A BP–MF–EP based iterative receiver for joint phase noise estimation, equalization, and decoding
In this letter, with combined belief propagation (BP), mean field (MF), and expectation propagation (EP), an iterative receiver is designed for joint phase noise estimation, equalization, and decoding in a coded communication system. The presence of the phase noise results in a nonlinear observation model. Conventionally, the nonlinear model is directly linearized by using the first-order Taylor approximation, e.g., in the state-of-the-art soft-input extended Kalman smoothing approach (Soft-in EKS).

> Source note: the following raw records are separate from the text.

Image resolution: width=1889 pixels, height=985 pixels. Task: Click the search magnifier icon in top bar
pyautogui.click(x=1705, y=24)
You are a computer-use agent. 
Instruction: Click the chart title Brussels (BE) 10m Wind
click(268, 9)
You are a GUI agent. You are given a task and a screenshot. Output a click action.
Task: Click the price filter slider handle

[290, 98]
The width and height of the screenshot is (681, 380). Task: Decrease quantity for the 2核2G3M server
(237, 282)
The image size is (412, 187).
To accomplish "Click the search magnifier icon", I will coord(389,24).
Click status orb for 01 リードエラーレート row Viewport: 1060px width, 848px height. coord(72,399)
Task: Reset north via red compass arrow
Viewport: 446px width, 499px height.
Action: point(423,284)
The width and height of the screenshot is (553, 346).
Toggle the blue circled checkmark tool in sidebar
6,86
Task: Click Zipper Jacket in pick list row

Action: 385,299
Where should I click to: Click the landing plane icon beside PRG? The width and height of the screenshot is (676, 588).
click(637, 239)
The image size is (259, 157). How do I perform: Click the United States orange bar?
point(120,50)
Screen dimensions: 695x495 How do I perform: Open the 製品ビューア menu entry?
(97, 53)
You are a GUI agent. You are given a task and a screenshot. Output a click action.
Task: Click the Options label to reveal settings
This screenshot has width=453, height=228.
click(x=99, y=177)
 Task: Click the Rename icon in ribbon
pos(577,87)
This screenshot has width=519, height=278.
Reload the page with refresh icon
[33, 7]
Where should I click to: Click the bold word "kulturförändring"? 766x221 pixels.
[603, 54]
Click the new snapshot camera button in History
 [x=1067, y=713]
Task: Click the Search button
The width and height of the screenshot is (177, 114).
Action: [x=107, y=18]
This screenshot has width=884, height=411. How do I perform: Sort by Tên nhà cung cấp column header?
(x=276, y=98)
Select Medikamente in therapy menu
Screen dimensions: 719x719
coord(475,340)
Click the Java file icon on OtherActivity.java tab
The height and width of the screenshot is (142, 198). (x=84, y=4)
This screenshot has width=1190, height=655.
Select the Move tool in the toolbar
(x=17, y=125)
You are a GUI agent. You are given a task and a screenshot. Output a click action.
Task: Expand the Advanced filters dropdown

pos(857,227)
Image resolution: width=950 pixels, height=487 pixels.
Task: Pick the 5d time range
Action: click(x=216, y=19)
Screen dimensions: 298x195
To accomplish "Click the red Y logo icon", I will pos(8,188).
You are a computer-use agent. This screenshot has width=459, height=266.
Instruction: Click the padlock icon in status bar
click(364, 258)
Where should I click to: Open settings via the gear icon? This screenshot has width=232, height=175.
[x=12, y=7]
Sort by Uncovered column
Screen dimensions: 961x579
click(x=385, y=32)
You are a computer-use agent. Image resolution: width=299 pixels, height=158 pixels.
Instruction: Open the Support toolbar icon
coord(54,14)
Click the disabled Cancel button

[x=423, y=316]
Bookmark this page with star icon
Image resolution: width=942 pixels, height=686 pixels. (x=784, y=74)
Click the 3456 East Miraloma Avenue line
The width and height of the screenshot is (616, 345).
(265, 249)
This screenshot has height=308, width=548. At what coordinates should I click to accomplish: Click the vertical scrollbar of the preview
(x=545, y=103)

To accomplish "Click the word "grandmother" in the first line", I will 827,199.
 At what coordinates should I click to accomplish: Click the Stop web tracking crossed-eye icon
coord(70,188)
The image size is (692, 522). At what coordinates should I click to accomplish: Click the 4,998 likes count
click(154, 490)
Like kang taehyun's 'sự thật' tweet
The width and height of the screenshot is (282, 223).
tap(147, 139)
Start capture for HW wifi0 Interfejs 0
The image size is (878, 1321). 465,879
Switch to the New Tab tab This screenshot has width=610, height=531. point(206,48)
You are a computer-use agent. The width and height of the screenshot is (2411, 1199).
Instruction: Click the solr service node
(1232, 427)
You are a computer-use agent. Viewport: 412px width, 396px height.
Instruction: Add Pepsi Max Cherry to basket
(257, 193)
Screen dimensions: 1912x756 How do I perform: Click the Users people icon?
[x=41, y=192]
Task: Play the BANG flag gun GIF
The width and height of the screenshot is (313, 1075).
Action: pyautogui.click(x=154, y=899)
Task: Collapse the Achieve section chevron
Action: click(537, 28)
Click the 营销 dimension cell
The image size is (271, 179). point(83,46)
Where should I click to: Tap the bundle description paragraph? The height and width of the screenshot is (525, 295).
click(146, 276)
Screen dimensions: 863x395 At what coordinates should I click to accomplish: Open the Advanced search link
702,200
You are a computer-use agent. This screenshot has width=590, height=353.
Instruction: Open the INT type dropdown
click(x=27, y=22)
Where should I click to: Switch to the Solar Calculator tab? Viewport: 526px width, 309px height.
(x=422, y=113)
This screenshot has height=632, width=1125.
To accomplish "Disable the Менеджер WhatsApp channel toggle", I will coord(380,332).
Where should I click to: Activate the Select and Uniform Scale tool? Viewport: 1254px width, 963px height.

In this letter, MF is used to handle the factor due to the nonlinear model, and a second-order Taylor approximation is used to achieve Gaussian approximation to the MF messages, which is crucial to the low-complexity implementation of the receiver with BP and EP. It turns out that our approximation is more effective than the direct linearization in the Soft-in EKS, leading to a significant performance improvement with similar complexity as demonstrated by simulation results.
W. Wang, Z. Wang, C. Zhang, Q. Guo, P. Sun & X. Wang, "A BP–MF–EP based iterative receiver for joint phase noise estimation, equalization, and decoding," IEEE Signal Processing Letters, vol. 23, (10) pp. 1349-1353, 2016.